Friday, August 16, 2019

Construction begun on first 60-acre Ky. greenhouse, part of a plan to get fresher produce to Eastern U.S. consumers

After years of work, Jonathan Webb is finally turning dirt. (Photo by Jessica Tezak for The Wall Street Journal)
In Morehead, Kentucky, ground has been broken on a project that, its founder hopes, will help bring jobs to Eastern Kentucky and supply fresher produce to the Eastern U.S. AppHarvest founder Jonathan Webb plans to build a series of huge greenhouses to grow tomatoes at first. The solar-power professional "has no prior experience in farming, but he has managed to attract $97 million in project financing and a list of noteworthy partners. Ultimately, he plans to spend $1 billion to $2 billion on greenhouses—even if it takes a decade or two," Leigh Kamping-Carder reports for The Wall Street Journal. Investors include Hillbilly Elegy author J.D. Vance and AOL co-founder Steve Case.
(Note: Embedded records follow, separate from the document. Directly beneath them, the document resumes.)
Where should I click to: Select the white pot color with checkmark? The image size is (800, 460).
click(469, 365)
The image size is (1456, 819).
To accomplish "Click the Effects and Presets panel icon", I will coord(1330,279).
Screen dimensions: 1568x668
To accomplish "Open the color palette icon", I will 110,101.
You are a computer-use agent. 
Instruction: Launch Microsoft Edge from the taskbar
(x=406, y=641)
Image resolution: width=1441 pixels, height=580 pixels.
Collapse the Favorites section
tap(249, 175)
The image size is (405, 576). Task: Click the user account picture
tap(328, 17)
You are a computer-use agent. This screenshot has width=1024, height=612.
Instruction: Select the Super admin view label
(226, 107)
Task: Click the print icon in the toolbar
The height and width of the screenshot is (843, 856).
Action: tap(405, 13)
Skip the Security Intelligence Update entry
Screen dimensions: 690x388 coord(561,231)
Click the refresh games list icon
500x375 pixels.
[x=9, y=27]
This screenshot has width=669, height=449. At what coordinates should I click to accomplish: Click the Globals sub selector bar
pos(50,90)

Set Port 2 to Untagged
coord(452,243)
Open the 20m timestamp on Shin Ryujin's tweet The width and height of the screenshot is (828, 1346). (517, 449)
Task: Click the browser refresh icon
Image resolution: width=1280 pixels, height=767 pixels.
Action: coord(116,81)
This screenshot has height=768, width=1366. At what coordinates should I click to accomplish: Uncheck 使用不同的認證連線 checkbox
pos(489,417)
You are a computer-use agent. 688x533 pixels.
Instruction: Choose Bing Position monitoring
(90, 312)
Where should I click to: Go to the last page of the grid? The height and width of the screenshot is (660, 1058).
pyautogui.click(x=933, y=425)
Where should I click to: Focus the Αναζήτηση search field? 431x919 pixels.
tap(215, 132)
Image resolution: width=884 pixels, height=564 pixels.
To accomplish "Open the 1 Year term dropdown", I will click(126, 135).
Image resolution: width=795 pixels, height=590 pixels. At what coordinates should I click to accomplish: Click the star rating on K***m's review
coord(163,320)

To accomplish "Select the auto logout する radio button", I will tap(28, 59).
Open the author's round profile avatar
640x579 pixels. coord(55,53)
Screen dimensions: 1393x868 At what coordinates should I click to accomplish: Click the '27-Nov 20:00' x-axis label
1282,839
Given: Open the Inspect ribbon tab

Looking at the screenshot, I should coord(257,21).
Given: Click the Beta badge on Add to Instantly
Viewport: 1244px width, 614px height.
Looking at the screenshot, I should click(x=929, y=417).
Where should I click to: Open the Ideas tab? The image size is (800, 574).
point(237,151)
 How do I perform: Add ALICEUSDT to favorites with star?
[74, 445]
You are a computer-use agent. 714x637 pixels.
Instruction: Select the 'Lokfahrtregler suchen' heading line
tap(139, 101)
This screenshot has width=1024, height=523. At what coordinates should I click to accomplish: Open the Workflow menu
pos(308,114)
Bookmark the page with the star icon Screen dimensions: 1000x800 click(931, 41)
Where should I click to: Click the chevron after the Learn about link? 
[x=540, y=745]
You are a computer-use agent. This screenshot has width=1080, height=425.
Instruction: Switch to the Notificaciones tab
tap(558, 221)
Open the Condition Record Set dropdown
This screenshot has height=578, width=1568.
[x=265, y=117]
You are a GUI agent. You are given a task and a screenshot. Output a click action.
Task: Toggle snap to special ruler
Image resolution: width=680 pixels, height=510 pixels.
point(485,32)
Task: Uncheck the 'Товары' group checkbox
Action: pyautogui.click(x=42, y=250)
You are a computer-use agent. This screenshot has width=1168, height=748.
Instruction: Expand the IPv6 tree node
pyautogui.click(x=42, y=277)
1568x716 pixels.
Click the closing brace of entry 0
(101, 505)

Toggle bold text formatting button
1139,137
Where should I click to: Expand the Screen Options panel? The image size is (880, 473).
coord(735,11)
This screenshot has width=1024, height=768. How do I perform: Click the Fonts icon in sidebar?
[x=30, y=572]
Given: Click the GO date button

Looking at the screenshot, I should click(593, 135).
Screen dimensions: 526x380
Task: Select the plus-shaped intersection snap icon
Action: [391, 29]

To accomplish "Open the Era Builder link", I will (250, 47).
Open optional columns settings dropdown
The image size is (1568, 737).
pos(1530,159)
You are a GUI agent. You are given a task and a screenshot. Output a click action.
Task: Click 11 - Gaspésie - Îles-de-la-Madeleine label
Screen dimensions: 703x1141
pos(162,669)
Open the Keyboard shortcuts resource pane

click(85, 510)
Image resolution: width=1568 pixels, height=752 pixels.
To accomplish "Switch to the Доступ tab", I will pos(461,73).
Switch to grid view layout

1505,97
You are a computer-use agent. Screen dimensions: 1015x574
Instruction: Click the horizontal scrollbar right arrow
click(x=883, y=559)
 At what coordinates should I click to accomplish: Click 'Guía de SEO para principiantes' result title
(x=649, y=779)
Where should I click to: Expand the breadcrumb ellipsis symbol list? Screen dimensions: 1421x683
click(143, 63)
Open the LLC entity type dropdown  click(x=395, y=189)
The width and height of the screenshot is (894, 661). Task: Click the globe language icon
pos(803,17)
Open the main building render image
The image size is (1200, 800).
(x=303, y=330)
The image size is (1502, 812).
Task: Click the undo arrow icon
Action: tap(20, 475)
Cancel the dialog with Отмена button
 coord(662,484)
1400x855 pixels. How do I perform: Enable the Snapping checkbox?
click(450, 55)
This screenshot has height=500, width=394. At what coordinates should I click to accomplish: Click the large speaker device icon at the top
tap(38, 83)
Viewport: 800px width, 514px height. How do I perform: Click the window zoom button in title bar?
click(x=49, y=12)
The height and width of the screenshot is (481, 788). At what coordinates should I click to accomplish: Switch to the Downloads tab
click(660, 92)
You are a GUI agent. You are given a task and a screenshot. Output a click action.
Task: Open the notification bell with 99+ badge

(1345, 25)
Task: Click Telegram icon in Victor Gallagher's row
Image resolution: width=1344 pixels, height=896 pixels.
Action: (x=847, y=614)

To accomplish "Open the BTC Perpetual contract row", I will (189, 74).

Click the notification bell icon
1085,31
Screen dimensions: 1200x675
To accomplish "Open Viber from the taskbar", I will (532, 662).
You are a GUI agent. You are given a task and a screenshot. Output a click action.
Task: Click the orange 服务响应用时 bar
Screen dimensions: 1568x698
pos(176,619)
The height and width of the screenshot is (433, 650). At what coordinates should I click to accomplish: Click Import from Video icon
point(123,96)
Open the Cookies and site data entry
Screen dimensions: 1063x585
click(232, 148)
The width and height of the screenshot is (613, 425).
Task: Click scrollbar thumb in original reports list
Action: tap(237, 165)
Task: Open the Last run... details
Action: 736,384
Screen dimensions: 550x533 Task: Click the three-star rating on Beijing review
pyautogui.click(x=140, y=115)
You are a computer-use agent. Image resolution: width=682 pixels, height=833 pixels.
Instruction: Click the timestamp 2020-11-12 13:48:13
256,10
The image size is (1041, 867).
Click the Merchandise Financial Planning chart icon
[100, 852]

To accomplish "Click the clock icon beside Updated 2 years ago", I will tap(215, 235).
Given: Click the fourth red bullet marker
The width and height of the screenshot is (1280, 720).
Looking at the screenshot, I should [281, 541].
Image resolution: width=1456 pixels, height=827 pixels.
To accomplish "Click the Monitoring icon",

The first step is a 60-acre greenhouse that Webb says will be operating by mid-2020. "Compared with traditional farms, indoor farms offset weather-related risks, reduce food waste, use drastically less water and produce more consistent crops. A modern, acre-size greenhouse can yield the same amount of produce as 40 to 50 acres of soil," Kamping-Carder reports. "Produce grown indoors also appeals to changing consumer preferences, as more Americans seek to reduce sugar and processed foods in their diets, eat more locally grown, chemical-free produce, and track the origins of their food."

Webb told Kamping-Carder there's plenty of demand for the product: "If we had 500 acres of supply tomorrow, we could sell all of that supply to U.S. grocers . . . We cannot build fast enough or grow fast enough to meet the demand of grocers or consumers." The project was originally supposed to be on a reclaimed strip mine in far Eastern Kentucky, but that didn't work out; the site is in the Knobs region that lies between the Bluegrass and the Appalachian coalfield.

Kamping-Carder writes that AppHarvest "is one of a growing number of technology-focused agricultural companies seeking to solve the problems of the U.S. food system—among them opaque supply chains, labor shortages, food waste, health and safety issues, higher import costs and an increasingly unpredictable climate—by growing food indoors."